DeepSpeed: [BUG] DeBERTa has bad performance when using ZERO Stage-3 with continuous warnings "A module has unknown inputs or outputs type"

Describe the bug DeBERTa has bad performance when using ZERO Stage-3 . stdout has continuous warnings

[stage3.py:104:_apply_to_tensors_only] A module has unknown inputs or outputs type (<class 
'torch.nn.parameter.Parameter'>) and the tensors embedded in it cannot be detected. The ZeRO-3 hooks designed to trigger before
 or after backward pass of the module relies on knowing the input and output tensors and therefore may not get triggered proper
ly.

To Reproduce Steps to reproduce the behavior:

Official HF Accelerate run_glue_no_trainer.py script
Setting up DeepSpeed Zero-3 theough command accelerate config. The output config yaml:

compute_environment: LOCAL_MACHINE
deepspeed_config:
  gradient_accumulation_steps: 1
  offload_optimizer_device: none
  zero_stage: 3
distributed_type: DEEPSPEED
fsdp_config: {}
machine_rank: 0
main_process_ip: null
main_process_port: null
main_training_function: main
mixed_precision: fp16
num_machines: 1
num_processes: 2
use_cpu: false

bash script to run the finetuning of microsoft/deberta-v2-xlarge-mnli on MRPC dataset using ZERO Stage-3.

#!/bin/bash

time accelerate launch /home/sourab/deepspeed-test/src/text-classification/run_glue_no_trainer.py \
--task_name "mrpc" \
--max_length 128 \
--model_name_or_path "microsoft/deberta-v2-xlarge-mnli" \
--output_dir "/home/sourab/deepspeed-test/glue/mrpc_deepspeed_stage3_accelerate" \
--per_device_train_batch_size 16 \
--per_device_eval_batch_size 16 \
--gradient_accumulation_steps 1 \
--learning_rate 3.5e-6 \
--weight_decay 0.0 \
--max_grad_norm 1.0 \
--num_train_epochs 6 \
--num_warmup_steps 50 \
--with_tracking \

Relevant output snippets. The first one shows the weird behaviour with continuous warnings. The second shows the eval metrics being worse when compared to setup without using DeepSpeed.
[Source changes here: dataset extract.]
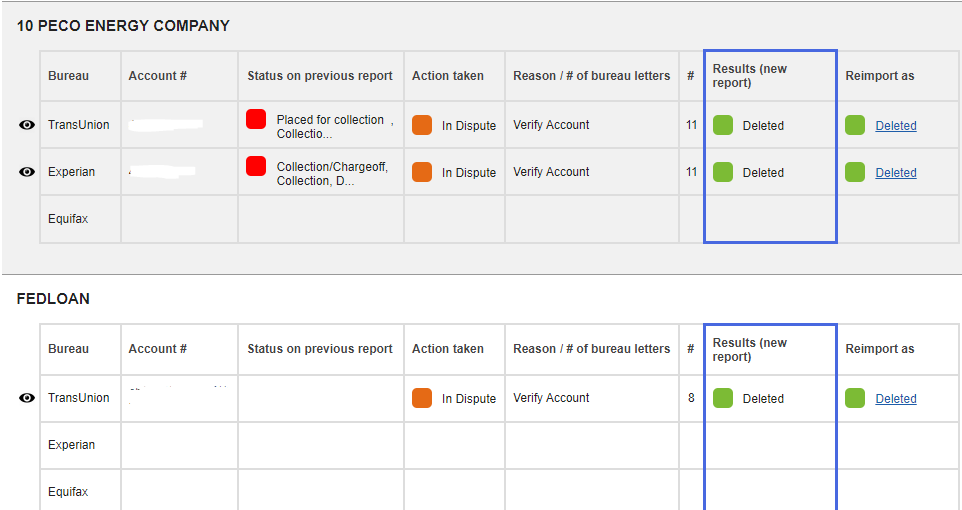The height and width of the screenshot is (510, 962).
Task: Select Equifax cell in the PECO table
Action: coord(68,219)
Expected behavior A clear and concise description of what you expected to happen. No contiguous stream of warnings and no performance degradation when using DeepSpeed Stage-3 with DeBERTa.

ds_report output Please run ds_report to give us details about your setup.

--------------------------------------------------                                                                     [0/1948]
DeepSpeed C++/CUDA extension op report
--------------------------------------------------
NOTE: Ops not installed will be just-in-time (JIT) compiled at
      runtime if needed. Op compatibility means that your system
      meet the required dependencies to JIT install the op.
--------------------------------------------------
JIT compiled ops requires ninja 
ninja .................. [OKAY]
--------------------------------------------------
op name ................ installed .. compatible
--------------------------------------------------
cpu_adam ............... [NO] ....... [OKAY]
cpu_adagrad ............ [NO] ....... [OKAY]
fused_adam ............. [NO] ....... [OKAY]
fused_lamb ............. [NO] ....... [OKAY]
 [WARNING]  please install triton==1.0.0 if you want to use sparse attention
sparse_attn ............ [NO] ....... [NO]
transformer ............ [NO] ....... [OKAY]
stochastic_transformer . [NO] ....... [OKAY]
async_io ............... [NO] ....... [OKAY]
utils .................. [NO] ....... [OKAY]
quantizer .............. [NO] ....... [OKAY]
transformer_inference .. [NO] ....... [OKAY]
--------------------------------------------------
DeepSpeed general environment info:
torch install path ............... ['/home/sourab/dev/lib/python3.8/site-packages/torch']
torch version .................... 1.12.0.dev20220505+cu113
torch cuda version ............... 11.3
torch hip version ................ None
nvcc version ..................... 10.2
deepspeed install path ........... ['/home/sourab/dev/lib/python3.8/site-packages/deepspeed']
deepspeed info ................... 0.6.4, unknown, unknown
deepspeed wheel compiled w. ...... torch 1.12, cuda 11.3

Screenshots If applicable, add screenshots to help explain your problem.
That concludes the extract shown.